*Extracted entries:*
BEGIN
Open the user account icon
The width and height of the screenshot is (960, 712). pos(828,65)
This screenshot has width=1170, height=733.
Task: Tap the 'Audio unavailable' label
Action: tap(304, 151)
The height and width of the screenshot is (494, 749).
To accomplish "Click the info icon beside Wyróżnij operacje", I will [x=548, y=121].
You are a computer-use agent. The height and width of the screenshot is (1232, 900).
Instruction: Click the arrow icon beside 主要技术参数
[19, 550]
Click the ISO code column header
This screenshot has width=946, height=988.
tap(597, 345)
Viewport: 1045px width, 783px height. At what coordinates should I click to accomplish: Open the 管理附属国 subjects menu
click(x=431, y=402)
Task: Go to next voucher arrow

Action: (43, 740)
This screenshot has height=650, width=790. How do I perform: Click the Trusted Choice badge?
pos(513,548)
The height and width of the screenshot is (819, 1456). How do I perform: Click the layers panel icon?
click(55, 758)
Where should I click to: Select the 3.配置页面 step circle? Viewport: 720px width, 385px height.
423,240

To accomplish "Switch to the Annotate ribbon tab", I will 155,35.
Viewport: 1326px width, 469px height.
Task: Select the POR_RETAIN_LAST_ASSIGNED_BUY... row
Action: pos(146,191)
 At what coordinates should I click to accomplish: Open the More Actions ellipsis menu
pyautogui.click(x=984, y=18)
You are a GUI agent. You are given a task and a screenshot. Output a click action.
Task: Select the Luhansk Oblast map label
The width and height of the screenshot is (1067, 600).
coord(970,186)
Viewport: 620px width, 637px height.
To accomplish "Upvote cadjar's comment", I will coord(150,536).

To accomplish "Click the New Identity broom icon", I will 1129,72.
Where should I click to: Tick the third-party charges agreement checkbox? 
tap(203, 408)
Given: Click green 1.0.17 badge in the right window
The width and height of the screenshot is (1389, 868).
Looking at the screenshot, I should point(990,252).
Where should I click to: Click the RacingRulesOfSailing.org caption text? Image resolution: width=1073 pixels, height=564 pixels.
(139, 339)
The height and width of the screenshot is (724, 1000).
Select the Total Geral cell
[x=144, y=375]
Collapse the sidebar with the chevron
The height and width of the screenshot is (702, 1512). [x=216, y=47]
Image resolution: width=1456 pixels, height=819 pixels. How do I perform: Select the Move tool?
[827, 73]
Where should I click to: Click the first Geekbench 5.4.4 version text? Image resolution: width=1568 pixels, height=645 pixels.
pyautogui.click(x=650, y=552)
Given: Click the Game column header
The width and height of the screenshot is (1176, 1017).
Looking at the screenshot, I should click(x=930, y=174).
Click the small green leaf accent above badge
END
*What is expected:*
Echo every line of the data above back verbatim, keeping the original line order.

*Answer below:*
Open the user account icon
The width and height of the screenshot is (960, 712). pos(828,65)
This screenshot has width=1170, height=733.
Task: Tap the 'Audio unavailable' label
Action: tap(304, 151)
The height and width of the screenshot is (494, 749).
To accomplish "Click the info icon beside Wyróżnij operacje", I will [x=548, y=121].
You are a computer-use agent. The height and width of the screenshot is (1232, 900).
Instruction: Click the arrow icon beside 主要技术参数
[19, 550]
Click the ISO code column header
This screenshot has width=946, height=988.
tap(597, 345)
Viewport: 1045px width, 783px height. At what coordinates should I click to accomplish: Open the 管理附属国 subjects menu
click(x=431, y=402)
Task: Go to next voucher arrow

Action: (43, 740)
This screenshot has height=650, width=790. How do I perform: Click the Trusted Choice badge?
pos(513,548)
The height and width of the screenshot is (819, 1456). How do I perform: Click the layers panel icon?
click(55, 758)
Where should I click to: Select the 3.配置页面 step circle? Viewport: 720px width, 385px height.
423,240

To accomplish "Switch to the Annotate ribbon tab", I will 155,35.
Viewport: 1326px width, 469px height.
Task: Select the POR_RETAIN_LAST_ASSIGNED_BUY... row
Action: pos(146,191)
 At what coordinates should I click to accomplish: Open the More Actions ellipsis menu
pyautogui.click(x=984, y=18)
You are a GUI agent. You are given a task and a screenshot. Output a click action.
Task: Select the Luhansk Oblast map label
The width and height of the screenshot is (1067, 600).
coord(970,186)
Viewport: 620px width, 637px height.
To accomplish "Upvote cadjar's comment", I will coord(150,536).

To accomplish "Click the New Identity broom icon", I will 1129,72.
Where should I click to: Tick the third-party charges agreement checkbox? 
tap(203, 408)
Given: Click green 1.0.17 badge in the right window
The width and height of the screenshot is (1389, 868).
Looking at the screenshot, I should point(990,252).
Where should I click to: Click the RacingRulesOfSailing.org caption text? Image resolution: width=1073 pixels, height=564 pixels.
(139, 339)
The height and width of the screenshot is (724, 1000).
Select the Total Geral cell
[x=144, y=375]
Collapse the sidebar with the chevron
The height and width of the screenshot is (702, 1512). [x=216, y=47]
Image resolution: width=1456 pixels, height=819 pixels. How do I perform: Select the Move tool?
[827, 73]
Where should I click to: Click the first Geekbench 5.4.4 version text? Image resolution: width=1568 pixels, height=645 pixels.
pyautogui.click(x=650, y=552)
Given: Click the Game column header
The width and height of the screenshot is (1176, 1017).
Looking at the screenshot, I should click(x=930, y=174).
Click the small green leaf accent above badge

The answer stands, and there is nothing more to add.